Saturday, November 12, 2011

Take Down: Occupy Nova Scotia

I've not written on my blog in a while. I kept meaning to get back to it on a regular basis but something else would always come up. Then Mayor Peter Kelly and the gang at City Hall decided to evict the Occupy Nova Scotia protesters from Halifax's Victoria Park. My blog could wait no longer.

Here's the thing. I've had mixed feelings about the Occupy Nova Scotia protest. When I listened to interviews by protesters or chatted with some myself, it was less clear to me than what I heard on CNN from Occupy Wall Street in terms of what the protesters wanted changed. I was also bothered that many of the people who were speaking at rallies often seemed to be the usual suspects who turned up at any protest. But I was also sympathetic to the concern that many of the world's financial systems have not been working all that well. Having spent considerable time in many west African countries, I've seen some of the unintended consequences of actions in North America that make me see the Occupy movement from a more global view.

When it came to Remembrance Day, I felt the protesters should move from the grounds of the province's biggest memorial ceremony, but move on their own accord. And they did. The Occupy movement (if you can call it a movement) around the world holds meetings each night to figure out the consensus. The consensus in Halifax was veteran's come first.They were respectful of the day, just as many - including the Mayor - had asked.

How is it then, that the same Mayor who asked the protesters to respect Remembrance Day chose that same day to evict Occupy Nova Scotia from Victoria Park? How is that any less disrespectful? Armed police officers taking down a protest in a driving rain storm on Remembrance Day is hardly something to be proud of, and hardly an appropriate way to recognize the sacrifices of veterans.

Camping in a municipal park (with the exception of ones including campgrounds) is a violation of municipal law.
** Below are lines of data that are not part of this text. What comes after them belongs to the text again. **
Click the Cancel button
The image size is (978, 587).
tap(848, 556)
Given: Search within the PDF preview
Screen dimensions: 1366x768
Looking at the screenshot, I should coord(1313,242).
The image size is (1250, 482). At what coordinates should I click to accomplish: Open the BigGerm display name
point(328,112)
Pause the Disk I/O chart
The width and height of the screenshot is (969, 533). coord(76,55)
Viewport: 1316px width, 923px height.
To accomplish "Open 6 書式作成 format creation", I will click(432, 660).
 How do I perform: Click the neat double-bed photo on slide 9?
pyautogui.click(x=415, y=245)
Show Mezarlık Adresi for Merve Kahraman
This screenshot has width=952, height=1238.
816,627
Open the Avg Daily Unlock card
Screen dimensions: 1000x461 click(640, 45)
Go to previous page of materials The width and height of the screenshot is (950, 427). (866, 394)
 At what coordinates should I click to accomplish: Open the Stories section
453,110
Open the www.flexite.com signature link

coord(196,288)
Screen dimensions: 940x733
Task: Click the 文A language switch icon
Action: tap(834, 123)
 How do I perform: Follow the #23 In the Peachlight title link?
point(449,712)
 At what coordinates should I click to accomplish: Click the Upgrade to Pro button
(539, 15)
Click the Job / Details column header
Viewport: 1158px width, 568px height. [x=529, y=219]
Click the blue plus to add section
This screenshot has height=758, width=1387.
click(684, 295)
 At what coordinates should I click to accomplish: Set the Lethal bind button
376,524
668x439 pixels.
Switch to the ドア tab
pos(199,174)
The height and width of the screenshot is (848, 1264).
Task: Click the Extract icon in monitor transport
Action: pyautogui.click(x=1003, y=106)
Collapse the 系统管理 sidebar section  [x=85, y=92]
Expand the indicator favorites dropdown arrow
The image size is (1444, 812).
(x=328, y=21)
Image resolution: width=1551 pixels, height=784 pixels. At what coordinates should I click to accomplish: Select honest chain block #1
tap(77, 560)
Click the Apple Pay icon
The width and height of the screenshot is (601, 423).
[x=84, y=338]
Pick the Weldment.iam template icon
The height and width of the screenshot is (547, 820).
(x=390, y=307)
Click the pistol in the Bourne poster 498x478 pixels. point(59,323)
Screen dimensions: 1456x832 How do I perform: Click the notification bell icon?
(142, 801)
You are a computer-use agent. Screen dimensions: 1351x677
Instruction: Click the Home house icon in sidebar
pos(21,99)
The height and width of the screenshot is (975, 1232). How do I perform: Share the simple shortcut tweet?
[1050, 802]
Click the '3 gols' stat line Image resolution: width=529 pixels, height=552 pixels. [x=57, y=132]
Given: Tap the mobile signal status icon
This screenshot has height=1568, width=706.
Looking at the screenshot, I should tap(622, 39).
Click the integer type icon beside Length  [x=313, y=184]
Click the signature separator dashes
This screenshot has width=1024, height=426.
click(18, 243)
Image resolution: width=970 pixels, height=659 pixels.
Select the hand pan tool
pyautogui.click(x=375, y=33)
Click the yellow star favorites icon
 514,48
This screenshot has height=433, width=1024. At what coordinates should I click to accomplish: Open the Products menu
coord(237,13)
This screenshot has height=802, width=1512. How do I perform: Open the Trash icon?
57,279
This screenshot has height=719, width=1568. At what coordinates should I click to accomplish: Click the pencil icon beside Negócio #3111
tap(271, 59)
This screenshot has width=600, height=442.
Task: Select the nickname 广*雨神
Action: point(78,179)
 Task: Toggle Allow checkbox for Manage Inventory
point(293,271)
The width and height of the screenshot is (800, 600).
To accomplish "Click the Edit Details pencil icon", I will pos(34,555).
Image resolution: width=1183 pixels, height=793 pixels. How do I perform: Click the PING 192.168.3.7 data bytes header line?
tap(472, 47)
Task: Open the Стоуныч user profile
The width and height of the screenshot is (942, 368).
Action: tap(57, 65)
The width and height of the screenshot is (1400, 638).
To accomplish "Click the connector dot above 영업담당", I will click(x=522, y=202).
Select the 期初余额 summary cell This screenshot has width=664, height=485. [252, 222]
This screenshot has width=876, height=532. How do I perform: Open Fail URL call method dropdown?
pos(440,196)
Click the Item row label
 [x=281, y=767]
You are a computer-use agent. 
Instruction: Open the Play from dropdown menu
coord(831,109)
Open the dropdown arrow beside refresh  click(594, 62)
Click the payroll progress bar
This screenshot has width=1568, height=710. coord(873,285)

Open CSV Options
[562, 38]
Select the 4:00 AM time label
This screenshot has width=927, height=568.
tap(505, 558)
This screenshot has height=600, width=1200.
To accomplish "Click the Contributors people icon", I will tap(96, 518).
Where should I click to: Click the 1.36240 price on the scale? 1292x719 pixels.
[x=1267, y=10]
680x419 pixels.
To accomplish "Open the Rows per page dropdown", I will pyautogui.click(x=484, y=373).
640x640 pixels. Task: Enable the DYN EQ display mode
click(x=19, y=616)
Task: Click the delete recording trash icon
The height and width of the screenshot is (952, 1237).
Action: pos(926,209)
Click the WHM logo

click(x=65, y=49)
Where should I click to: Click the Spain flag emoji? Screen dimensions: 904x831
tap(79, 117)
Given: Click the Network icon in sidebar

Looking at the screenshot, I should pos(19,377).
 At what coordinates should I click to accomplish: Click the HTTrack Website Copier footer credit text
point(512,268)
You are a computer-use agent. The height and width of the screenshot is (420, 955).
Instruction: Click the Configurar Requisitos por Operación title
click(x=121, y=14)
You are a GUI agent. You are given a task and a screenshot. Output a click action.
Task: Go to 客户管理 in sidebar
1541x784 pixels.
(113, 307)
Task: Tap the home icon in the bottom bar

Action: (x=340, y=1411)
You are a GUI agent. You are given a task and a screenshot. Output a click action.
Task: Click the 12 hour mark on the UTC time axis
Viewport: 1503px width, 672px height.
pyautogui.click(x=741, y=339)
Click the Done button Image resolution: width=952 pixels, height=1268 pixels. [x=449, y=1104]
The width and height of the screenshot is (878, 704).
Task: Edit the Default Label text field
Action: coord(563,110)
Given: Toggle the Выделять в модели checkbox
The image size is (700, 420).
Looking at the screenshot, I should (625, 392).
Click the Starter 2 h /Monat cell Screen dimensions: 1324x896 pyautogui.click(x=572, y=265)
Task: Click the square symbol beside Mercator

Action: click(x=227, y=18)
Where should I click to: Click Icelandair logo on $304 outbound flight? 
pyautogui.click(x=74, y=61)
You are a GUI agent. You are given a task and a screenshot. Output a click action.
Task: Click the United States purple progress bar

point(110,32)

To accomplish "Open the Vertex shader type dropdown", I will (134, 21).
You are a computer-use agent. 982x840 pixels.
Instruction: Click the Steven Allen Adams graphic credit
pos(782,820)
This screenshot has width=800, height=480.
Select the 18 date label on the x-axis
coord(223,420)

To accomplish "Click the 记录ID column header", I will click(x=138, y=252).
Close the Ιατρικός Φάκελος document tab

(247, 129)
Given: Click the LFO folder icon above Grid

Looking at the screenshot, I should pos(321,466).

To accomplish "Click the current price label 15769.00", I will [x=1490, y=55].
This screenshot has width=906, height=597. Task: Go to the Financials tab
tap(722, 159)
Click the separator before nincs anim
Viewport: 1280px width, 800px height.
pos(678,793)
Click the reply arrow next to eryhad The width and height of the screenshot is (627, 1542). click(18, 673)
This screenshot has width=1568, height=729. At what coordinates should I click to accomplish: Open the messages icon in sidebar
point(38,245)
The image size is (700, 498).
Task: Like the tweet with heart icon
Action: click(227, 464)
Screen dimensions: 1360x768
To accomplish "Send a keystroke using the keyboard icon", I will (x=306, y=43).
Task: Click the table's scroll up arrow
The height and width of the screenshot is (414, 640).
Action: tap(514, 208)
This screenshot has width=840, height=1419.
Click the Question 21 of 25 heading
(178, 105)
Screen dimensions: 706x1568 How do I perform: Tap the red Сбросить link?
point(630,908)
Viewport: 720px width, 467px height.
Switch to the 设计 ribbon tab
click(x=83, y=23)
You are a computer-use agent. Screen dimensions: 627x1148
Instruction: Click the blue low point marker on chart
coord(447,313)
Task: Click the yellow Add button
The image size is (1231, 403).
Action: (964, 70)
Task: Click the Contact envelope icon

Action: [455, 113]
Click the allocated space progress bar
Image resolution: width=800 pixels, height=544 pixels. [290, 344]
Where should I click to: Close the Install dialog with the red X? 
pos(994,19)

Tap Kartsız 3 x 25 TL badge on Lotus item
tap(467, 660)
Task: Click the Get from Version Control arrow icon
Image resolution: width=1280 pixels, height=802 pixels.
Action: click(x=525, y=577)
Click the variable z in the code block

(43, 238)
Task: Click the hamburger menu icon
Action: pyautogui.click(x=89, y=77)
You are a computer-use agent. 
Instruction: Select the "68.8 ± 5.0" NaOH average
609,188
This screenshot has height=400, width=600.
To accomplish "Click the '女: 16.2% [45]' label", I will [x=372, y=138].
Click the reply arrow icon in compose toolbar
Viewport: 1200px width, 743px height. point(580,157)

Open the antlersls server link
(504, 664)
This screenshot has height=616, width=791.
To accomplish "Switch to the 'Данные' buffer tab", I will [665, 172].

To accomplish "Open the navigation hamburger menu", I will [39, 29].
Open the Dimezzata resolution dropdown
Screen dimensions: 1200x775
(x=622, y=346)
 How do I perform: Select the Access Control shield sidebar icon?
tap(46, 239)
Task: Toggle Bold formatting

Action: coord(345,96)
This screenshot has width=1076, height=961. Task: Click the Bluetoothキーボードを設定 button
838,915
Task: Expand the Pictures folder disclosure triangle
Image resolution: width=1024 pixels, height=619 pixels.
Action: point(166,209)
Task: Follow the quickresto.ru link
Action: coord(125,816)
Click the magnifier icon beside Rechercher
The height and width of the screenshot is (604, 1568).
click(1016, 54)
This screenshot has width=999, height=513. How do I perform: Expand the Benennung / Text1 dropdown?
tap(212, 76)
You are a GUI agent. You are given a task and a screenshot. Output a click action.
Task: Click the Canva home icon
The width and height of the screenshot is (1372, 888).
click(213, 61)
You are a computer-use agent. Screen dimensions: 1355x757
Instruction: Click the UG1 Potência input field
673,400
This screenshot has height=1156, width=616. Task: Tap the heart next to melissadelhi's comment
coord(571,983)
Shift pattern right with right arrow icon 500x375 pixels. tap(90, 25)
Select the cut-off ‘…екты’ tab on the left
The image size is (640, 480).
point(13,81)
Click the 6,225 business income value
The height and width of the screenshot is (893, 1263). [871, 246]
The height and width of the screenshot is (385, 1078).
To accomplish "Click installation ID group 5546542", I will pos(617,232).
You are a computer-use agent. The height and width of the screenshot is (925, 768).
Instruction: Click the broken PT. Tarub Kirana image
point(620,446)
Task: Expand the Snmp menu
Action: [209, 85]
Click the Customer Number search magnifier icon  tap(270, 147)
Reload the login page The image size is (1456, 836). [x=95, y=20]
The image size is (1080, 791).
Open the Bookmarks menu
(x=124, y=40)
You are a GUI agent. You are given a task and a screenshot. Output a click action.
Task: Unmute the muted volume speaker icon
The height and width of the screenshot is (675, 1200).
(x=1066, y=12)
But it was a violation from day one. Nothing changed. Kelly and HRM decided to negotiate with protesters. They offered to let them stay on the Halifax Commons (also a city park) which seemed to be an acceptance that the parks by-law would not be enforced, at least for the foreseeable future.

I expected better. Indeed, just the night before I'd been asked by someone whether I thought the protesters would be forced out. I said no, that wouldn't happen in Halifax unless there was an incident. They were peaceful, relatively quiet, and generally harmless. They might not get free electricity anymore, but they wouldn't get pushed out. I was wrong. And I was surprised.

I was surprised to see the Mayor ordering police to the streets instead of the Mayor showing up to have a conversation. Maybe I shouldn't have been. It turns out now that council held an in-camera meeting to discuss the matter just days before. A secret meeting that may not even have been entirely above board given its unclear how enforcement of a by-law qualifies as a legal subject for an in-camera discussion in any Nova Scotia municipality.


You don't have to like the Occupy Nova Scotia movement. But you should be ashamed that a decision was made in secret, and executed on the one day of the year we thank thousands of brave Canadians who put their lives on the line to ensure we have the freedom to say and do things in a peaceful way. Even things some people might not like.

And lest we forget, Kelly chose a public negotiation, with cameras in tow, to ask protesters to leave Grand Parade for Remembrance Day, but did not do the same to ask them to leave. He chose a secret crack down instead. That isn't the way I think peaceful protests should be handled.